§ 你的任务
逐字照抄从含有“has height=512, width=1024.”的那一行到含有“I will 530,344.”的那一行，首尾两行都包括在内，只抄这些行。

—————

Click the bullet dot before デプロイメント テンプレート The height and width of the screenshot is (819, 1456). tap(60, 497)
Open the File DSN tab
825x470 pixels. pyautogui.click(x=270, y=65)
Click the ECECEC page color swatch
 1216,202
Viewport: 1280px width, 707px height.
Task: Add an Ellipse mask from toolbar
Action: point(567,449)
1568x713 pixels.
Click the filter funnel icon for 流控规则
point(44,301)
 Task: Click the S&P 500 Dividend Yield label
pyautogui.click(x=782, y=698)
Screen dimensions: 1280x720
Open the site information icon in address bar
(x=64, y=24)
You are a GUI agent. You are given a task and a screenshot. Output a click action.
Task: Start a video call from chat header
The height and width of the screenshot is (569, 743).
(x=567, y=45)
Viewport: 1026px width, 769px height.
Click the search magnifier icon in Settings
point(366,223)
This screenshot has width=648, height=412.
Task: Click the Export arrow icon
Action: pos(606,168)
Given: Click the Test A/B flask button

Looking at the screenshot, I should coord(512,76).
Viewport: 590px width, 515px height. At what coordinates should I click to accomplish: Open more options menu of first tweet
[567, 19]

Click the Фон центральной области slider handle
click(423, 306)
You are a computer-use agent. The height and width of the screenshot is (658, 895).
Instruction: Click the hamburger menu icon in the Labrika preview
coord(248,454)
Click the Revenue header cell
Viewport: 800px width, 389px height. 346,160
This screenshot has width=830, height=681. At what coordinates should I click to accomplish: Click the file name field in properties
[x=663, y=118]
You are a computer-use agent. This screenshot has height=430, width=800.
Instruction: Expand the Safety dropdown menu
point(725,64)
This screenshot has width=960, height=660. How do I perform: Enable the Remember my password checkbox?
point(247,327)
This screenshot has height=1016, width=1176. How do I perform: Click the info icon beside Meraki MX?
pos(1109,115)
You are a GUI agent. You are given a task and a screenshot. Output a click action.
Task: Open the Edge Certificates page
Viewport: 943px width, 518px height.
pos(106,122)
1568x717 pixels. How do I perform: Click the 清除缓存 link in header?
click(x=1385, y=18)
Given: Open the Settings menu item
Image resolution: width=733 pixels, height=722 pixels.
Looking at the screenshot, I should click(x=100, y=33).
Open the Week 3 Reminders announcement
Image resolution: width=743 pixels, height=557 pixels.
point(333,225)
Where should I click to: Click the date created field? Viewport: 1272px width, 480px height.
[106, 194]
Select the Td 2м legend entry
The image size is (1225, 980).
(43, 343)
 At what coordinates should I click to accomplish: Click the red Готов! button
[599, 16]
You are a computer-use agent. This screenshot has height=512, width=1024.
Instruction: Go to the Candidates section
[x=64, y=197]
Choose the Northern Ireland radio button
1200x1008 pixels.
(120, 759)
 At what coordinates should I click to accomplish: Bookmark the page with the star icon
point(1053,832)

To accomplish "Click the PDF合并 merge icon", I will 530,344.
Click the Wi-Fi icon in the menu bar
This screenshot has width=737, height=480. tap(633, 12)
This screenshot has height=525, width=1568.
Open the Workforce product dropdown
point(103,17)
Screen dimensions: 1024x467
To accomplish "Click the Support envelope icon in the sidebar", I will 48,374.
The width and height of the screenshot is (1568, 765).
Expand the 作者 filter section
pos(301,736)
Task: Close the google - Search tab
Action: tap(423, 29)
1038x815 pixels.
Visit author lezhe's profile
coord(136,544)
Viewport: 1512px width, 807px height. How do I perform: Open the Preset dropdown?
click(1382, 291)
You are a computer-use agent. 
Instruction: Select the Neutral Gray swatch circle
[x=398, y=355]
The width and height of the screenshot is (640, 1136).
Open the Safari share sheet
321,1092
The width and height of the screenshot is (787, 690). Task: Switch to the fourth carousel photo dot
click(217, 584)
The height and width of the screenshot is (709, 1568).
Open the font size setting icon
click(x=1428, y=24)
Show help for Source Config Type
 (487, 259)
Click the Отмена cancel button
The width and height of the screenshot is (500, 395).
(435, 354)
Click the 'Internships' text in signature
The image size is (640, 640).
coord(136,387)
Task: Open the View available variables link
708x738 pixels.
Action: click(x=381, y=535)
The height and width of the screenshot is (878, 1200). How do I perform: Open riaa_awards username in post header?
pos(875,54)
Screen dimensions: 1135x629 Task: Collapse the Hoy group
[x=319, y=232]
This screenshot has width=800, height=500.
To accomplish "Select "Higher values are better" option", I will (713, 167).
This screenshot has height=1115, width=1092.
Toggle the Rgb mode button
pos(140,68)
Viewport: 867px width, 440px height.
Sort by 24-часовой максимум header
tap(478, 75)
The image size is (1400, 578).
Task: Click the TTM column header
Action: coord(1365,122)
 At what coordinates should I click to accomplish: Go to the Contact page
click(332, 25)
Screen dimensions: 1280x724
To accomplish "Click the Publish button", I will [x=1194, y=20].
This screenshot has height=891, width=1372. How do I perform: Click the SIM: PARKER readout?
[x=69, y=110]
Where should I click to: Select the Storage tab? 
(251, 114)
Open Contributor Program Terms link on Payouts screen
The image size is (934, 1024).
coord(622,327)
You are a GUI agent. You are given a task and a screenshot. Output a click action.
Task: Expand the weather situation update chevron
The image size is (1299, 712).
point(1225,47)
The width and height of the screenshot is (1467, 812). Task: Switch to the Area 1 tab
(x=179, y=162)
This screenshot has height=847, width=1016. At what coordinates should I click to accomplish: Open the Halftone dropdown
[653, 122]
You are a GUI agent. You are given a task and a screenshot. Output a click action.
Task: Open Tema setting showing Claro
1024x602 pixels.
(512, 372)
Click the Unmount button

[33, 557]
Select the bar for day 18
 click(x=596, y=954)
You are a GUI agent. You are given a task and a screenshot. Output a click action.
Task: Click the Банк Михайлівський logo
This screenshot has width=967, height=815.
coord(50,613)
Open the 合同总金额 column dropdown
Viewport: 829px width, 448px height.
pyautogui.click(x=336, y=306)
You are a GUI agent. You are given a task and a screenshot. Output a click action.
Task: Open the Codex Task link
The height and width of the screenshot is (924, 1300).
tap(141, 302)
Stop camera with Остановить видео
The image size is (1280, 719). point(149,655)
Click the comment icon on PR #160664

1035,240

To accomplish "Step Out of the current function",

—————

§ 回答
You are a computer-use agent. This screenshot has height=512, width=1024.
Instruction: Go to the Candidates section
[x=64, y=197]
Choose the Northern Ireland radio button
1200x1008 pixels.
(120, 759)
 At what coordinates should I click to accomplish: Bookmark the page with the star icon
point(1053,832)

To accomplish "Click the PDF合并 merge icon", I will 530,344.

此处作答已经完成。